Suport WebCast: Microsoft SQL Server: Rapid Blocker Script Analysis


http://support.microsoft.com/kb/324885


This is a great script that provides us with a lot more information than we give it credit for.


Analyzing this script can be tedious – depending on it size – so we recommend using SQL Nexus (explanation of this tool on another blog post)


However should you analyze it using a editor, well then this is what we can get from it:


1. Blocking Information


If SQL Server is suffering from blocking – this will be the data that will help you identify what spids / what commands are involved. Please note that profiler should be used in conjunction with the blocker script in order to get the complete statement / command being executed.


The blocker script is takes a snapshot of sysprocesses every (default) 5 seconds and identifies blocking the following manner:


SPIDs at the head of blocking chains


spid  


——


     85


     92


    175


One can then look at see what the following spids where executing and why was this causing blocking. The two most obvious (and common) reasons for this is


1. Un-optimized queries – one can then look into profiler trace (performance events) or even execution plans of the commands


2. Spids “waiting for command” – spids that are waiting for user input – this could be from a commit to rollback to any other command. This spid is basically sitting on locks and waiting for a command to either let go or continue. The open_transactions will equal to 1 in this case.


2. Execution Information:


This script also gives us information in regards to CPU, duration, reads, writes, and other data relevant to the execution of the statement and work that spid has been doing (should he be executing a batch of statements). These counters are also a good way to see if a spid (not involved in locks but possible head blocker) is still doing any work – if the counters are still increasing then the spid is still alive.

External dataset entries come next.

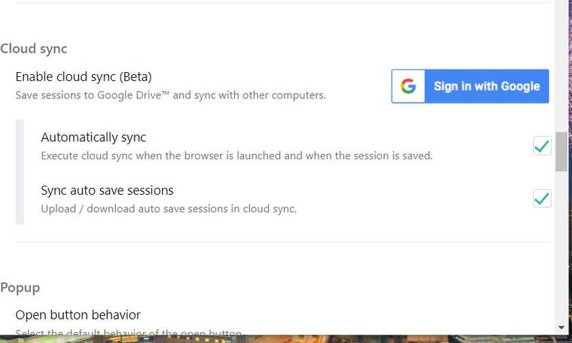Click the Select the default behavior description
The height and width of the screenshot is (343, 572).
tap(128, 333)
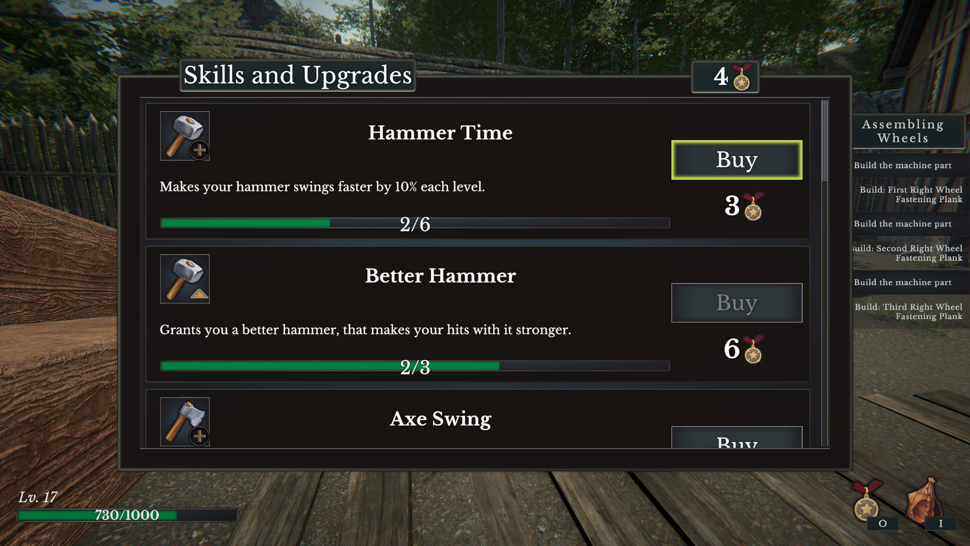Click the plus badge on Axe Swing icon
This screenshot has width=970, height=546.
[x=199, y=437]
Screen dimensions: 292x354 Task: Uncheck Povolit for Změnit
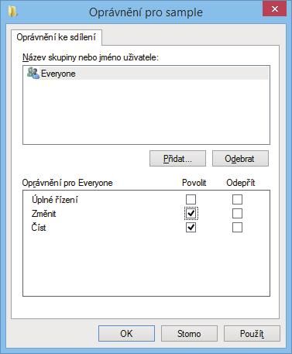191,213
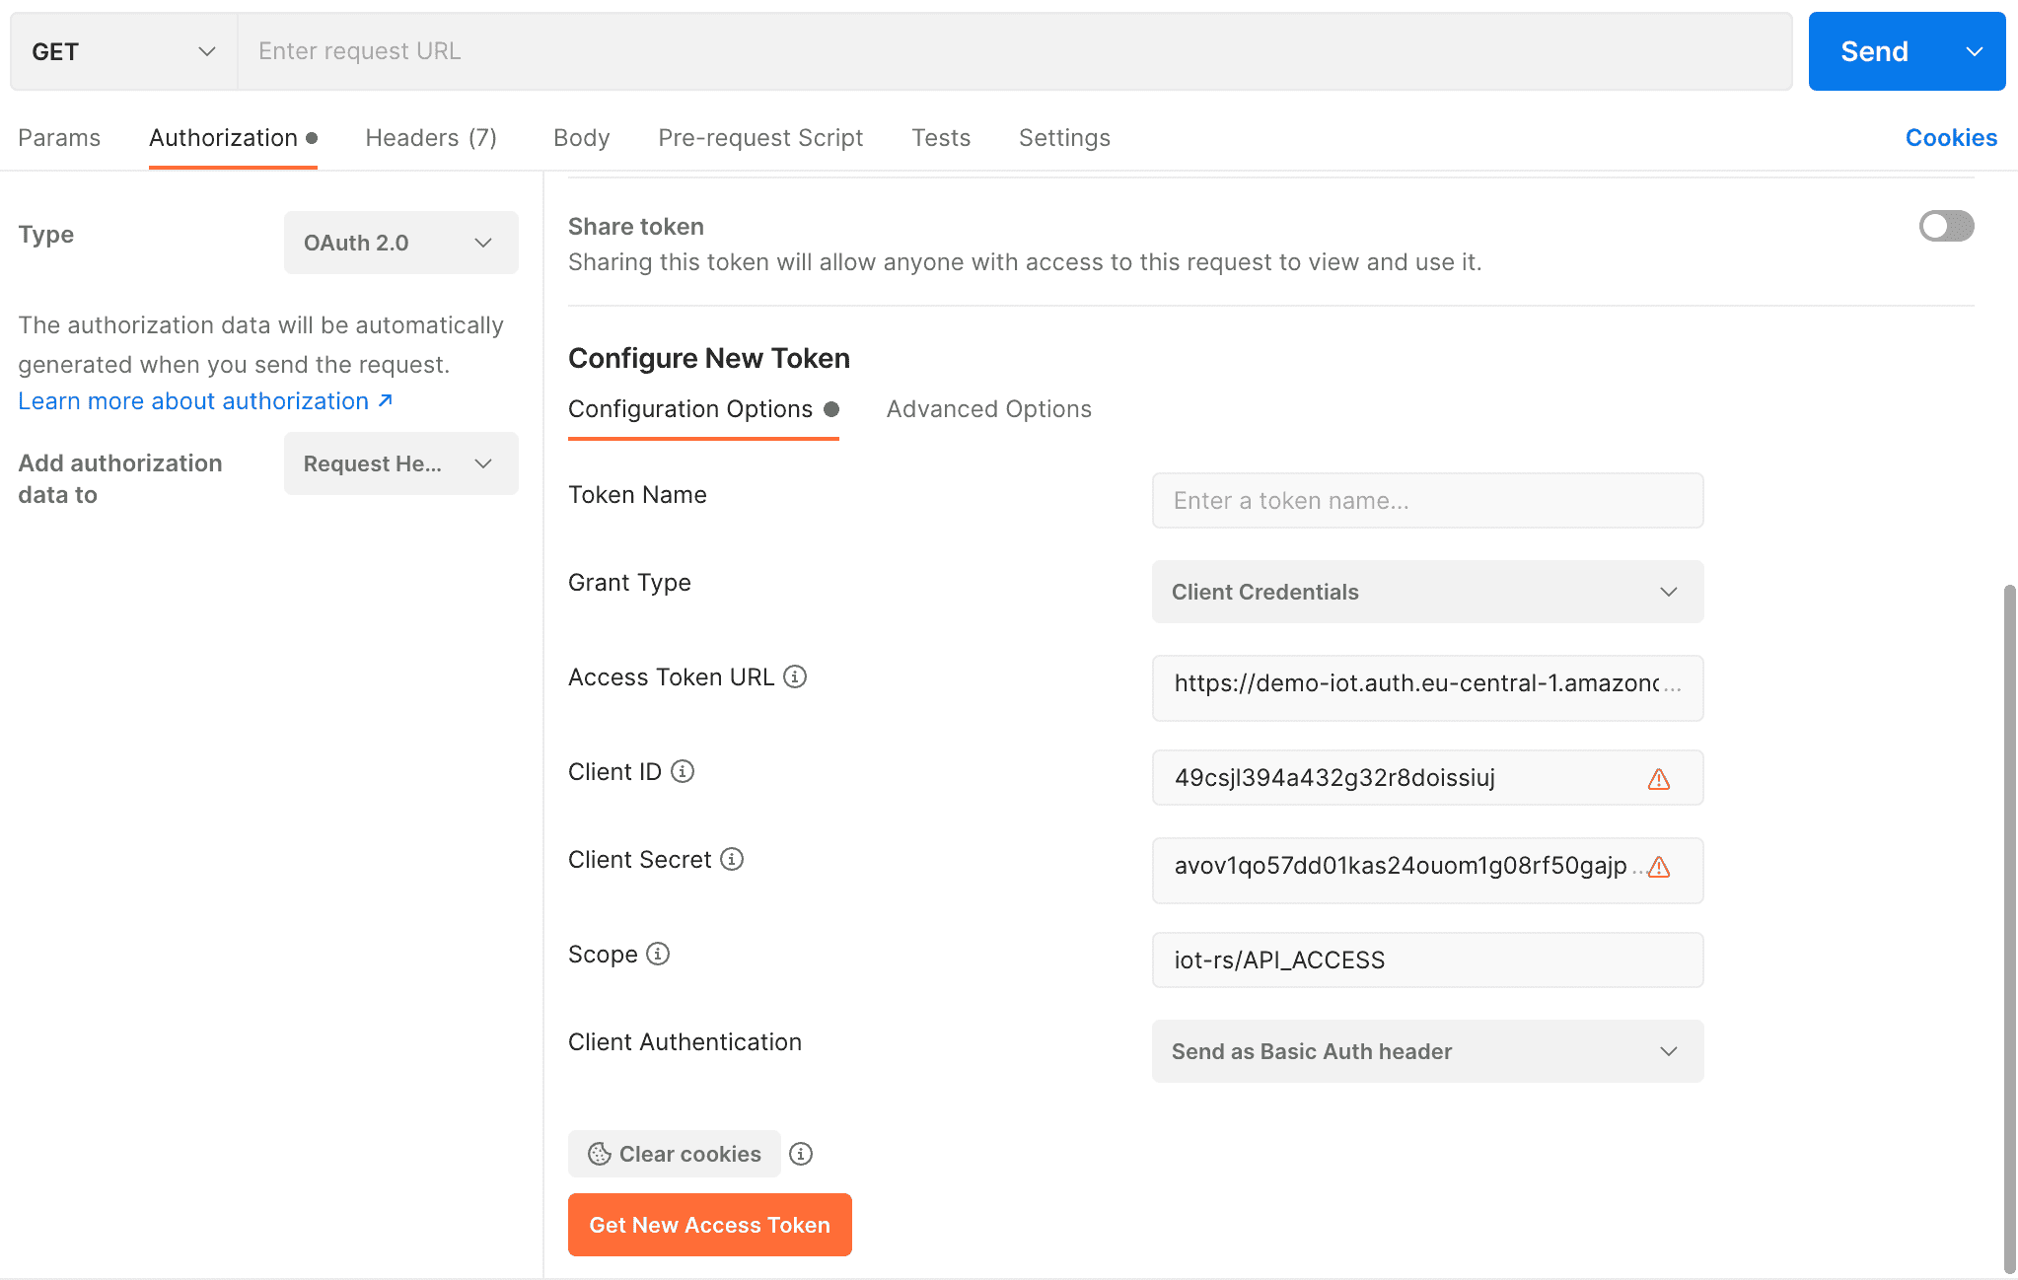Click the Token Name input field

tap(1427, 501)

Other useful information is the hostname (pinpoint source), dbid (where is all the action happening) and loginname.


NOTE:



DBID is quite handy as you many have a situation in which you don’t have blocking but your SQL’s performance is slow. Through this script you can see what activity is going on your server and on which database. If you see lots of spids on tempdb, you may have a tempdb contention. This is one example of how useful the information given by this script is.


http://support.microsoft.com/kb/328551 –> section MORE INFORMATION


“From the sysprocesses system table output, the waitresource may show up as “2:1:1”  explain dbid, fileid , page num (PFS Page) or “2:1:3″ (SGAM Page). Depending on the degree of contention, this may also lead to SQL Server appearing unresponsive for short periods.”


Note:



Waitresource gives information in regards to the object involved:


example:


waitresource=KEY: 9:72057594065256448 (ef008dce9cbe)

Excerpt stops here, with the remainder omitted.